Re: [PATCH 4/7] x86: ban 32-bit sigreturn when user IBT enabled

[H. Peter Anvin]

On May 17, 2026 11:30:21 AM PDT, Richard Patel <ripatel@xxxxxxx> wrote:
>IBT enforces that indirect branch targets land on an endbr
>instruction. The CPU enforces this by setting the 'WAIT_FOR_ENDBR'
>bit after executing an indirect branch/jump.
>
>The only relevant edge case with user IBT is signal handling:
>When entering/leaving a signal handler, the WAIT_FOR_ENDBR bit must
>be backed up/restored.
>
>IBT is not implemented for 32-bit and cannot be enabled using a
>32-bit syscall.
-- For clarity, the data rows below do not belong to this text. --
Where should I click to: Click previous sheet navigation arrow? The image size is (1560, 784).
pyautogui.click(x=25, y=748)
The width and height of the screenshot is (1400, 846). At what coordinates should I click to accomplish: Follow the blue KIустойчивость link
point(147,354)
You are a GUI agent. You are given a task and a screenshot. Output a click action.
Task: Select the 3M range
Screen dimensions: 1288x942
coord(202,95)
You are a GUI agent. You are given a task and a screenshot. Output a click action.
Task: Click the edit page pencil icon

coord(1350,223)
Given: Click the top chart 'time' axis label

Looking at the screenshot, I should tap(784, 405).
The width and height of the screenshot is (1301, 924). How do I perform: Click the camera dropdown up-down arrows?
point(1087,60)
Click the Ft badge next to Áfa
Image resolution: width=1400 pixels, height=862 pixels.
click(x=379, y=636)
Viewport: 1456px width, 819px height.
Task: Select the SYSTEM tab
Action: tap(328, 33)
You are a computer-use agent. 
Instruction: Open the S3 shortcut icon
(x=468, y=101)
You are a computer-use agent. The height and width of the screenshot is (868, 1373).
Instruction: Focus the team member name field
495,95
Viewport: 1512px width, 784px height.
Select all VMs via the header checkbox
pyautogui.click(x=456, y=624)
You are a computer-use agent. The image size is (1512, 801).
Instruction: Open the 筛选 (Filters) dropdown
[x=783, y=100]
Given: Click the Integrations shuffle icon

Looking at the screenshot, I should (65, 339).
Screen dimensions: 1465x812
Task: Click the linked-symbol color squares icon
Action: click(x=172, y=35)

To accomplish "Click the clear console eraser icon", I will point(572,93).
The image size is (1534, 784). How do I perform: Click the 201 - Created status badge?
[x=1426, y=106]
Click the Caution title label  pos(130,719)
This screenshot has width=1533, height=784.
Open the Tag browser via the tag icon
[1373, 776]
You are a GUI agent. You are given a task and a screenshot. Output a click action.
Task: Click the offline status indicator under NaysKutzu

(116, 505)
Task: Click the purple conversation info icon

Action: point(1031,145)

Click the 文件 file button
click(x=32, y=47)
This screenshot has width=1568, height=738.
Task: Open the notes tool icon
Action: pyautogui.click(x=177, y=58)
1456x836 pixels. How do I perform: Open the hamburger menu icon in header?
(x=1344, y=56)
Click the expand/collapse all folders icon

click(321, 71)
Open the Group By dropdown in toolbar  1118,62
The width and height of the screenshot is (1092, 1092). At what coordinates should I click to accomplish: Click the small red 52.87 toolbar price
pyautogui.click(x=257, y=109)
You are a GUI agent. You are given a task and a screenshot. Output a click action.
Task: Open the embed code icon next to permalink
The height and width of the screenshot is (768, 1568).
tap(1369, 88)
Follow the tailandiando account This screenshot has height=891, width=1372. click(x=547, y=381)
However, a 64-bit thread could far jump into 32-bit.
>Therefore, 32-bit sigreturn must be banned until IBT supports that
>environment.
>
>Signed-off-by: Richard Patel <ripatel@xxxxxxx>
>Based-on-patch-by: Yu-cheng Yu <yu-cheng.yu@xxxxxxxxx>
>Link: https://lwn.net/ml/linux-kernel/20210830182221.3535-5-yu-cheng.yu@xxxxxxxxx/
>---
> arch/x86/kernel/signal_32.c | 5 +++++
> 1 file changed, 5 insertions(+)
>
>diff --git a/arch/x86/kernel/signal_32.c b/arch/x86/kernel/signal_32.c
>index e55cf19e68fe..7cb76d794366 100644
>--- a/arch/x86/kernel/signal_32.c
>+++ b/arch/x86/kernel/signal_32.c
>@@ -143,6 +143,11 @@ static bool ia32_restore_sigcontext(struct pt_regs *regs,
> 	regs->ds = fixup_rpl(sc.ds);
> #endif
> 
>+#ifdef CONFIG_X86_USER_IBT
>+	if (current->thread.ibt)
>+		return false;
>+#endif
>+
> 	return fpu__restore_sig(compat_ptr(sc.fpstate), 1);
> }
> 

Dumb question: is there any reason not to just enable it for 32 bits? It doesn't seem that it would be that big of a delta to Just Do It.™

That being said, I suspect the number of users will be very small if any.